New Fiscal Policy (PASSED): The Italian elections held earlier this year eventually produced a coalition government between two parties generally perceived to have a populist tilt: the Five Star Movement (5SM) and the Lega (the League). Both parties have expressed some Euroscepticism and a strong desire to enact expansionary fiscal policies. The key number was a deficit target of 2.4% of GDP for 2019, above the 0.8% target set by the previous government back in April. The 2.4% target still technically complies with the 3% limit imposed by the European Union (EU), but given Italy’s large stock of debt EU policymakers may still be wary. If that deficit target is realized, nominal GDP would have to grow at roughly a 3% pace next year to keep the debt-to-GDP ratio steady, a key factor given that Italy is already in clear violation of the EU’s limit of a 60% debt- to-GDP ratio. While 3% is a bit faster than the current 2.7% pace, it is at least a feasible outcome. Italy's parliament has approved a revised budget for 2019, amid opposition complaints that it was dictated by the EU. The country's populist government had originally vowed to push through costly campaign promises including a universal basic income.
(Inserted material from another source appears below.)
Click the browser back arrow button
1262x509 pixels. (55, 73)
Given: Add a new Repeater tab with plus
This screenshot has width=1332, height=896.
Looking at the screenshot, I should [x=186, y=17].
But in October, the European Commission raised concerns about the impact of such spending on Italy's debt levels. Under a deal struck with the Commission last week, Italy lowered its planned budget deficit from 2.4% of GDP to 2.04% - less of a reduction than European officials had hoped for. Italy's coalition government, made up of the anti-establishment Five Star Movement and right-wing League, has pledged the following: 1) A new income support scheme known as the "citizens' wage" will pay €780 ($890; £700) a month to 1.7 million of Italy's poorest families. The measure is forecast to cost €7.1bn. 2) The retirement age will be cut from the current 67 to 62, for workers who have paid into the pension system for 38 years. 3) More than a million self-employed workers earning under €65,000 a year will see their taxes cut to 15%.

Monetary Policy:

Italy is a member of the European Union and hence has to abide by the monetary policy devised by the ECB. In 2018, the Governing Council of the ECB decided that the interest rate on the main refinancing operations and the interest rates on the marginal lending facility and the deposit facility will remain unchanged at 0.00%, 0.25% and -0.40% respectively. The Governing Council expects the key ECB interest rates to remain at their present levels at least through the summer of 2019, and in any case for as long as necessary to ensure the continued sustained convergence of inflation to levels that are below, but close to, 2% over the medium term. Though the interest rates were low, there has been low production because of low domestic demand. Inventories have been going down. SME haven't been able to pay back the banks because of low domestic demand and high taxes act as an added burden. Demand is backed by low employment.

Challenges Faced

1) The first failure to form a government, late in May, suddenly brought on a loss of confidence. People feared that a new election would bring even less responsible government than the coalition promised. But the coalition government was formed after reaching an agreement. 2) A year after the elections in 2018, the Italian Deputy Prime Minister Matteo Salvini is facing pressure to force an early election in 2019r from lieutenants frustrated by dealing with an unruly coalition partner. Several senior members of Salvini’s League are urging their chief to capitalize on a growing lead in opinion polls to ditch the anti-establishment Five Star Movement which is hampering their efforts to deliver on election promises, according to a League government member and a senior party official who asked not to be named discussing confidential deliberations.